[Document section]
= Beginning of Section =

Last, the Respondent highlights the Attorney General's authority to issue a limited suspension or revocation of the Respondent's registration, and asks that he be afforded the opportunity to plead certain facts that would merit such a finding. Specifically, the Respondent seeks to inform this tribunal that the ESO is based on roughly 1% of the Respondent's medical practice, 6-8 patients total, and that a full suspension of his license “is not so narrowly tailored as to adhere to Florida Law and to protect his due process rights.” [Id. at 4-5]. The Respondent concludes that granting him a hearing before this Court will afford him due process “by allowing him to petition this Tribunal for either an abeyance of the Administration's proceedings or the recommendation to the Attorney General that a narrowly tailored suspension be entered allowing Respondent to practice medicine in the areas of geriatric, internal and primary care.” [Id. at 5].

For the reasons set forth below, I will grant the Government's Motion and recommend that the Deputy Administrator revoke the Respondent's DEA Certificate of Registration and deny any currently pending applications to renew this registration.

II. Discussion

The DEA will not maintain a controlled substances registration if the registrant is without state authority to handle controlled substances in the state in which the registrant practices. The Controlled Substances Act (“CSA”) provides that obtaining a DEA registration is conditional on holding a state license to handle controlled substances. [See 21 U.S.C. 802(21) (2006) (defining “practitioner” as “a physician * * * licensed, registered, or otherwise permitted, by * * * the jurisdiction in which he practices * * * to distribute, dispense, [or] administer * * * a controlled substance in the course of professional practice”); 21 U.S.C. 823(f) (“the Attorney General shall register practitioners * * * if the applicant is authorized to dispense * * * controlled substances under the laws of the State in which he practices”). See also § 824(a)(3) (stating “a registration may be suspended or revoked by the Attorney General upon a finding that the registrant has had his State license or registration suspended, revoked or denied by competent State authority”)]. The DEA, therefore, has consistently held that the CSA requires the DEA to revoke the registration of a practitioner who no longer possesses a state license to handle controlled substances. [See e.g. Joseph Baumstarck, 74 FR 17, 525, 17, 527 (DEA 2009) (stating the “ALJ applied the Agency's long-settled ruled [sic] that a practitioner may not maintain his DEA registration if he lacks authority to handle controlled substances under the laws of the state in which he practices”); Roy Chi Lung, M.D., 74 FR 20,346 (DEA 2009); Gabriel Sagun Orzame, M.D., 69 FR 58,959 (DEA 2004); Alton E. Ingram, Jr., M.D., 69 FR 22,562 (DEA 2004); Graham Travers Schuler, M.D., 65 FR 50,570 (DEA 2000); Dominick A. Ricci, M.D., 58 FR 51,104 (DEA 1993)].

= End of Section =

Saved data entries
= Beginning of Section =

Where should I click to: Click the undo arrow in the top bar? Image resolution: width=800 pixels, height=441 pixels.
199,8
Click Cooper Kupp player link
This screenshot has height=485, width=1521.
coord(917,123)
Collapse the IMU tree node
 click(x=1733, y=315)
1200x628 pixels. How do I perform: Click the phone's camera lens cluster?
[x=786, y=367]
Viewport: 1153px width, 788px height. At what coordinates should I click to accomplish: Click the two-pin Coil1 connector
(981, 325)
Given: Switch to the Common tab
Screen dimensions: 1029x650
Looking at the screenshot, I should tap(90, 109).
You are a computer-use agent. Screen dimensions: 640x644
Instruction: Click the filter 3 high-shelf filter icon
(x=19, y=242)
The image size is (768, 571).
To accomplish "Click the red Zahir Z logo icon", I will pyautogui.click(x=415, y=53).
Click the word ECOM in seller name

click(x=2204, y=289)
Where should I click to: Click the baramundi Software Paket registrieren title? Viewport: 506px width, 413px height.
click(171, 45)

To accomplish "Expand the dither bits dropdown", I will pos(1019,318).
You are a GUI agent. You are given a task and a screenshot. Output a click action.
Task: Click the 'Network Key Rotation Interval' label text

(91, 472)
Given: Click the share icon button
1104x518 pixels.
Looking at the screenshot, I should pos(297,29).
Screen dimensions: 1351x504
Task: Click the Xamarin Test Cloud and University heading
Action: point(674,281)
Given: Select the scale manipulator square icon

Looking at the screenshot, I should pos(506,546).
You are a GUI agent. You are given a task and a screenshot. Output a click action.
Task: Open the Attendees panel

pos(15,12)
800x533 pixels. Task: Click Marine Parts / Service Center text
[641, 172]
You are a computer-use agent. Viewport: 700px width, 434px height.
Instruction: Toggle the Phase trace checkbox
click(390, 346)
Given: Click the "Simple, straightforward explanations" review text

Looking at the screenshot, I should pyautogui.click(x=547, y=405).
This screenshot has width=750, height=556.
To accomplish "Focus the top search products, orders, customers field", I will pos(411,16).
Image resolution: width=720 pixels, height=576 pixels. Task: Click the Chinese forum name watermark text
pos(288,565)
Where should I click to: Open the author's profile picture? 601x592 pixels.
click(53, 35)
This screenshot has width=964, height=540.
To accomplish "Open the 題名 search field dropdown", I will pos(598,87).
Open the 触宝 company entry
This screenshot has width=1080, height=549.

= End of Section =

[Explore the material]
a – Answer these questions from the DEA decision excerpt, marking each answer with its numeral:
(i) What portion of the Respondent's medical practice does the Respondent say the ESO is based on?
(ii) In which areas of medicine does the Respondent ask to be allowed to practice under a narrowly tailored suspension?
(iii) According to the cited § 824(a)(3), what finding allows the Attorney General to suspend or revoke a registration?
b – Resume the DEA decision excerpt immediately after its last sentence.
The material above was taken from a different source than the DEA decision excerpt.

[Task results]
a –
(i) Roughly 1% of the practice, 6-8 patients total.
(ii) Geriatric, internal and primary care.
(iii) A finding that the registrant has had his State license or registration suspended, revoked or denied by competent State authority.

b –
Here, the Respondent does not dispute that he currently lacks state authority to handle controlled substances. Regardless, the Respondent requests that this tribunal grant him a hearing before the DEA to afford him his due process rights. However, I find that the Respondent will be afforded due process in the state proceedings. Furthermore, I find the Respondent's other arguments unpersuasive for granting his request.

A. Right to a Hearing and Due Process

First, while the Respondent correctly asserts that the due process clause applies, I find that the Respondent's hearing in state court satisfies that right.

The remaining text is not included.